### Data to process

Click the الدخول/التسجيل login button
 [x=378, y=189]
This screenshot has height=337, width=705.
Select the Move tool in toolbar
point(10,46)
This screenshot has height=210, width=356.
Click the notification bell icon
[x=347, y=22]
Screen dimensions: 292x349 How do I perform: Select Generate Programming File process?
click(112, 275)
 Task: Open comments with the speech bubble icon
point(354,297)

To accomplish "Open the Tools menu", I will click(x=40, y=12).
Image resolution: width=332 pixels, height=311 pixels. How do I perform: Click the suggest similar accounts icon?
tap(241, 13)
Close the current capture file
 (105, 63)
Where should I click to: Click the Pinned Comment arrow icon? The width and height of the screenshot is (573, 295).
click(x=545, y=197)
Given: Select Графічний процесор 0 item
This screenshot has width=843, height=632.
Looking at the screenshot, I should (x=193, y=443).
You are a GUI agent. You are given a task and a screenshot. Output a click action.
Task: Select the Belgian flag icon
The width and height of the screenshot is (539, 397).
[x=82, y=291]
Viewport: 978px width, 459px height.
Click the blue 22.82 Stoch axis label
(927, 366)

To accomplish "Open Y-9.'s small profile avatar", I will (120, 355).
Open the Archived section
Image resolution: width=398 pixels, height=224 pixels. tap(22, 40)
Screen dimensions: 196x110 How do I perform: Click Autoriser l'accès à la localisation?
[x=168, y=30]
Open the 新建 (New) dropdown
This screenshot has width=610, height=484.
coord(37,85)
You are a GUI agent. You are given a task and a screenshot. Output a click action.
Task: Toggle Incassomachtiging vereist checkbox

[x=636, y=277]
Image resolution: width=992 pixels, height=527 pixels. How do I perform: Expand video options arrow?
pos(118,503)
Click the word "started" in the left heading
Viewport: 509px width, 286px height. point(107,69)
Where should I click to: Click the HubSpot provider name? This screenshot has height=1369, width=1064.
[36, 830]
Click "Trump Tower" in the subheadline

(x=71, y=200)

######

▶ **Exercise brief**
Your answer should be one number, the count of lines in the entries holding the string "accomplish".

▶ **Output of the task**
2